**Prompt**
Take the entries below and print only the lines from the one with "Task: Choose Spatial Fuser option in dropdown" through the one with "1568x768 pixels.", exactly as they stand, both ends included.

**Data section**
Segment Open
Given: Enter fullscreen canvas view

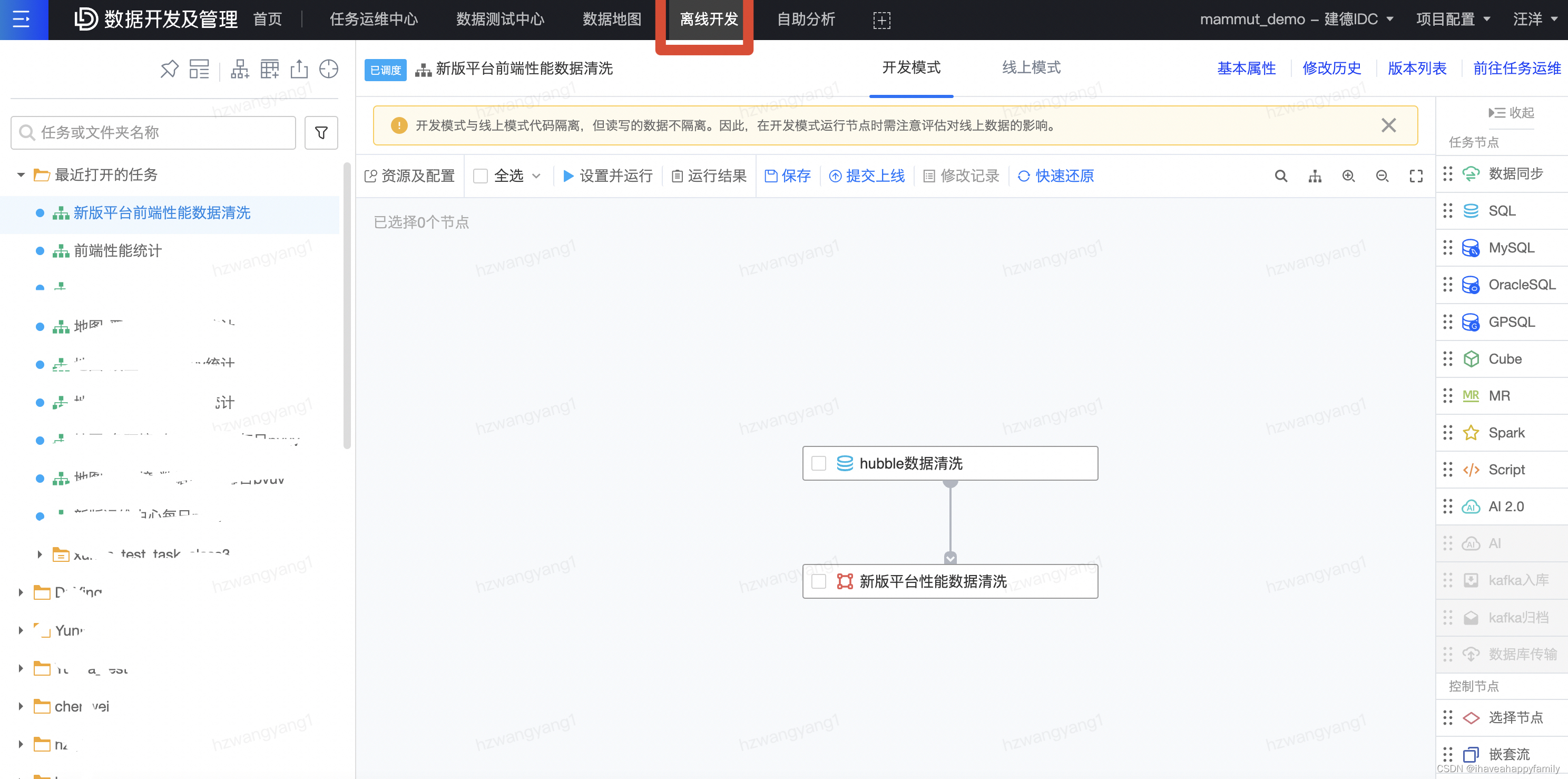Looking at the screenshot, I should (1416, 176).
Segment Closed
Segment Open
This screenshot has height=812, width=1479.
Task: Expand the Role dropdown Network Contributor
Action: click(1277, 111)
Segment Closed
Segment Open
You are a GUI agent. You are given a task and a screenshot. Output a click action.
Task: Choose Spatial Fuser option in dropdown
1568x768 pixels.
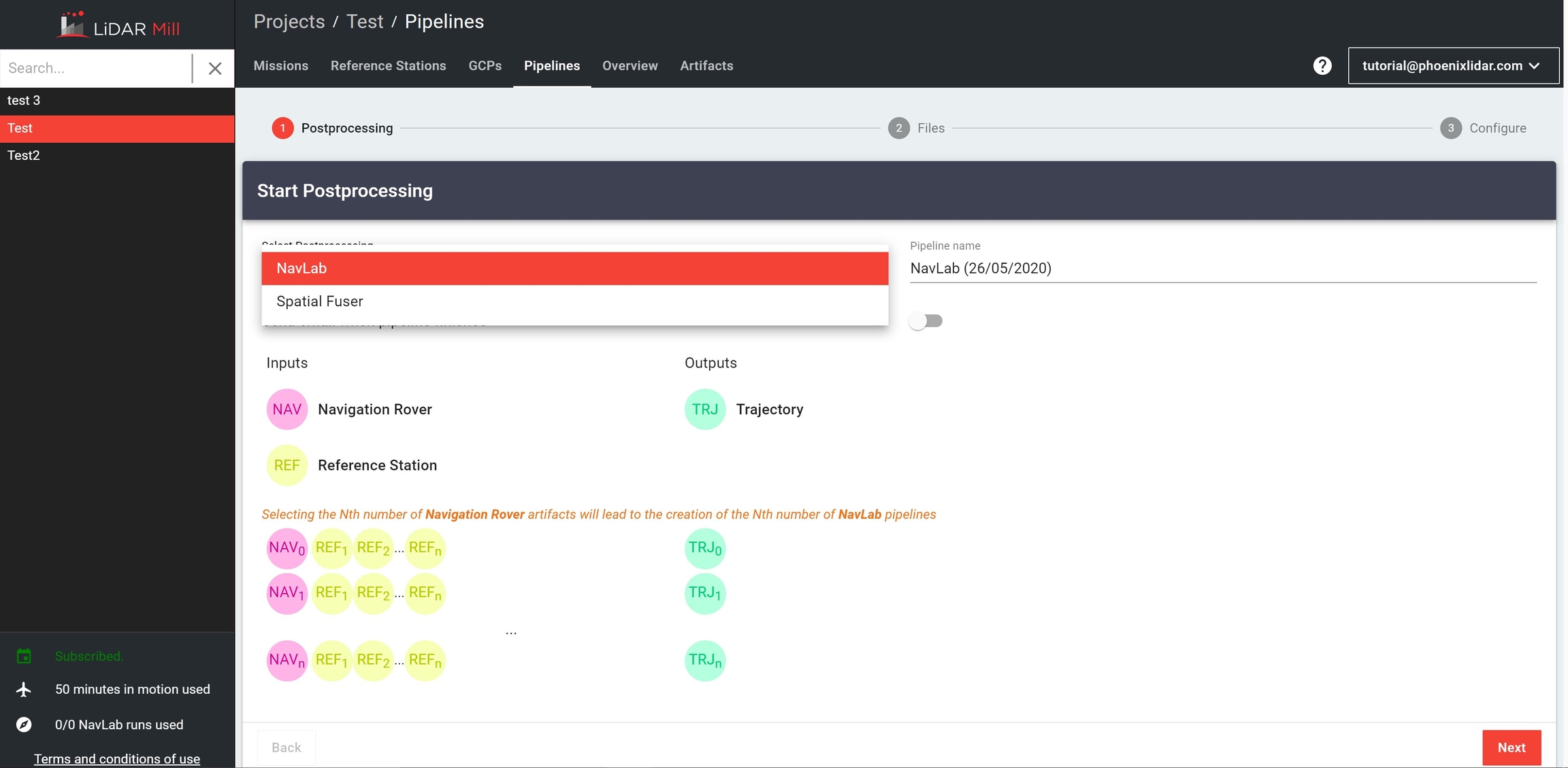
Segment Closed
**Answer to this exercise**
Task: Choose Spatial Fuser option in dropdown
1568x768 pixels.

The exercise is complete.